Last Friday, President Barack Obama signed into law the America Invents Act, a patent reform bill designed to help American businesses, entrepreneurs and researchers turn ideas into products faster in order to promote job creation.

The act will implement sweeping changes to the United States’ patent law over the next 18 months, aimed at making patent processing more efficient and reducing unnecessarily litigation.

The most drastic change for U.S. patent law is the adoption of a “first-to-file” policy, granting patent rights to the first person to file for protection of an invention. The U.S. previously operated under a “first-to-invent” policy that instead granted rights to the person able to prove that they conceived and tested an idea first. The U.S. Patent and Trademark Office will also begin to offer a 12-month fast-track option, as well as a nine-month window for challenging a patent for any reason.

Researchers at the Perelman School of Medicine could benefit from the move to “first-to-file,” according to Pharmacology professor John Hogenesch. “First-to-file could be moderately beneficial to the drug discovery process for several reasons,” Hogenesch wrote in an email. “It should speed up disclosure of inventions and get the information out there to the research community.” Hogenesch also added, “it brings the U.S. in accord with how the rest of the world deals with patents.”

“It’s a good idea in theory, but a lot of it is in theory,” said Glen Gaulton, professor of Pathology and Laboratory Medicine and Penn Medicine representative for the Provost’s Council on Research.

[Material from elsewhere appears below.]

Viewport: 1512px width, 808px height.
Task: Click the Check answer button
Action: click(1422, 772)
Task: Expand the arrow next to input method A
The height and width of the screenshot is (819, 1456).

Although the goal of first-to-file is to reduce patent wait time, the change could actually cause a heavier administrative burden.

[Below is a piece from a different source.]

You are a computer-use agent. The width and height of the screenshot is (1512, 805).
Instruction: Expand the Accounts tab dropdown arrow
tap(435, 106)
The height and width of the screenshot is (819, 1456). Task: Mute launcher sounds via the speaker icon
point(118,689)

“The new proposal is relating more to who gets out there first, and therefore will encourage people to make more disclosures and make more patents,” Gaulton said. This increase in patents could create pressure on Penn’s Center for Technology Transfer, the office responsible for obtaining and managing patents, copyrights and trademarks derived from the University’s research. “The long term impact of the act has yet to be seen,” said Jennifer Langenberger, director of Intellectual Property at the Center for Technology Transfer. The department is currently in the process of analyzing the act over the next several months in order to determine what changes need to be made in the way Penn researchers apply for patents. Most importantly, the center will “evaluate if we need to be more aggressive on filing on early stage technologies,” Langenberger said.

However, it is uncertain whether the act will promote innovation to the extent Obama desires. Reducing patent wait time is “not really attacking the fundamental problems … if you look at what is blocking entrepreneurship, it’s not time to patent,” Gaulton said. “It’s really the availability of funds in the marketplace.”

Researchers at the School of Medicine are feeling the effects of low funding, according to Gaulton. “Research funded by the National Institutes of Health and National Science Foundation has been restricted to the point where most studies have been stalled longer than they used to,” Gaulton said. “A lack of funds to feed research throughout all its phases … that is where the gap really lies.”